ICDCにおける2型AIPおよびAIP-not otherwise specified(AIP-NOS)の実態

演者 水野 伸匡(愛知県がんセンター中央病院消化器内科)
共同演者 原 和生(愛知県がんセンター中央病院消化器内科), 山雄 健次(愛知県がんセンター中央病院消化器内科)
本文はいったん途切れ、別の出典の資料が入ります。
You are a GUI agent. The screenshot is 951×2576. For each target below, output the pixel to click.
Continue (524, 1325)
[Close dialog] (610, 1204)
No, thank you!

抄録 【目的】ICDCの特徴は,病理像のみで診断可能,欧米に比較し日本では極めて稀とされる2型AIP(2型)の診断が可能,および画像および膵管像の典型所見とステロイドに対する反応性(Rt)のみの症例をAIP-NOS(以下NOS)として新たなカテゴリーに分類した点である.本研究では2型およびNOSの実態を明らかにすることを目的とした.【方法】1997年から2012年までにAIPが疑われ,膵癌が否定された51例(男:39,女:12,年齢中央値64歳(23-85))を対象とし,ICDCにて1型,2型,NOS,に分類し,2型およびNOSの診断方法,臨床像について検討した.【成績】AIPと診断できた症例は51例中45例であった.その内訳は40例が1型(definite 32,probable 8),5例が2型(definite 4,probable 1),残る6例は全例NOSであった.2型と診断された5例のうち,1例は生検では非特異的所見であったが,潰瘍性大腸炎の合併とRtよりprobable 2型と診断した.2例は典型画像とRtがあり,core生検でidiopathic duct-centric pancreatitisを認めdefinite 2型と診断した.残りの2例は限局性腫瘤,限局性膵管狭窄を認め,膵癌の疑いで切除をし,最終的にdefinite 2型と診断した.3例にステロイド投与が行われ,ステロイドを投与しなかった切除症例を含め5例全例で再燃を認めていない.一方NOSと診断した6例中,生検は5例で行われたが全て非特異的所見であった.ステロイド治療にて寛解し,経過観察を行っていた1例(女性,診断時年齢54歳,診断時血清IgG4:3 mg/dl)で再燃(膵全体の腫大)を認めた.【結論】ICDCでは病理像(生検あるいは切除検体)を加えることによって2型AIPも診断できるようになった.2型は51例中5例(10%)に認め,日本人でも決して稀ではないことが示唆された.NOSの6例中1例では再燃を認め,NOSと診断された症例の中には確定診断できなかった2型の他,1型が含まれている可能性が示唆された.今後はNOSと診断された症例の実態解明が必要である.